AI, in its generally accepted form, is rather different to a LLM, typically being a pattern recognition algorithm operating in a particular niche with a narrowly defined aim. Doctors can diagnose cancer from x-rays. AI can do the same, and with as great or greater accuracy. They do not do it by ‘looking’ at the x-ray, but by examining all the data points making up the training images and trying to correlate that data with the result already arrived at by the human doctors. Sometimes the AI finds links which we don’t see and so can be more accurate than the human expert when subsequently looking at x-rays of actual patients. In this sense, they have a form of intelligence and the ability to check the validity of their results. Some AI can carry out reprogramming of itself in order to achieve better, more accurate results in whatever niche it is working.

But currently we do not have AI with what the experts would call ‘general intelligence’ - our ability to solve problems in a wide range of contexts from first principles. My question for the webinar (not answered) made the point that our human general intelligence comes from millions of years of evolutionary pressure to find solutions for problems which exist in the world with which we interact. And this is all driven by our emotions and aims, including our wish to survive. For AI even to take its first steps towards general intelligence it would need a set of aims and drives ('emotions'): intelligence is completely incapable of doing anything ‘intelligent’ without having an actual purpose. It does not exist in a purposeless vacuum.

If we wanted it to be able to use general intelligence to solve problems in a way useful to us, then surely we would have to provide it with a comprehensive knowledge of and interaction with the world (somewhat difficult), together with an understanding of our emotions and drives - an understanding which even we don’t actually have; which in any event varies from person to person. And granted that we use our limited knowledge of others’ psychology to manipulate them, might AI (even accidentally) do the same?

So where does this leave us? We have LLMs which on a limited scale can usefully engage in simple drafting, such as is now used (successfully) by Octopus Energy to help its staff to respond to consumer queries. They are otherwise however just as likely to produce lies as truth.

With AI we see something which takes up an increasing amount of our energy in vast warehouses, with the resulting need for even more energy to cool the computers. Which means that we need to make intelligent choices as to how best to use it.

We could throw the resources at it to go down the route of general intelligence, but to achieve that would require such speed of computation, access to knowledge and the (very) careful design of computer-based emotions that we’re simply not in a position to do so at all adequately.

There have been calls for regulation and I think that is justified. What we don’t want is individuals or their companies, as rich as Croesus, putting resources into competing versions of general intelligence models which would at best be half-baked.

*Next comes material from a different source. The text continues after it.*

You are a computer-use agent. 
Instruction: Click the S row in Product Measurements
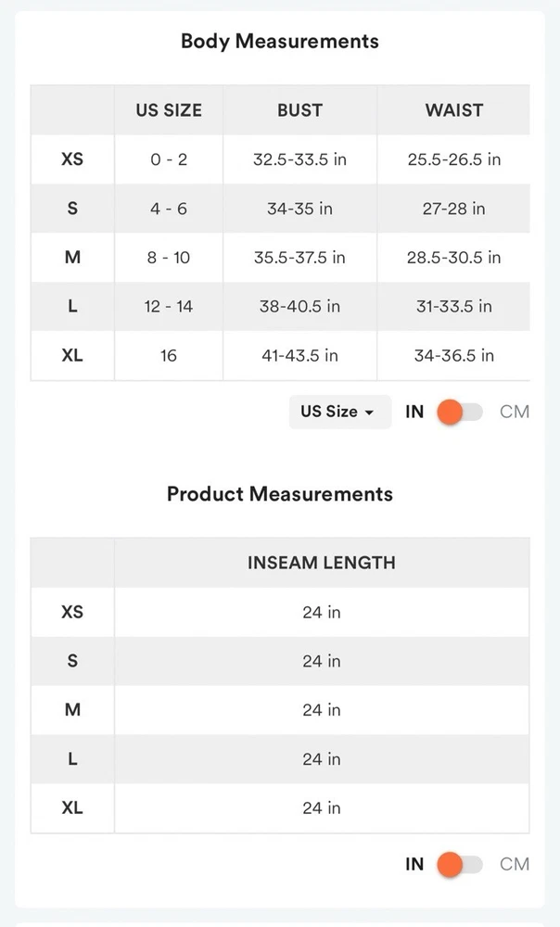pos(72,661)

What we need is ‘encouragement’ of niche AI, algorithms designed to solve the individual problems which require their particular skill, but under the watchful eye of well-resourced regulators. What we don’t want is a continuation of the current wild-west in computer algorithm development. Is it not better simply to continue with AI as a specialist pattern recognition tool, rather than try to enable it to emulate human intelligence - in a type of folie de grandeur?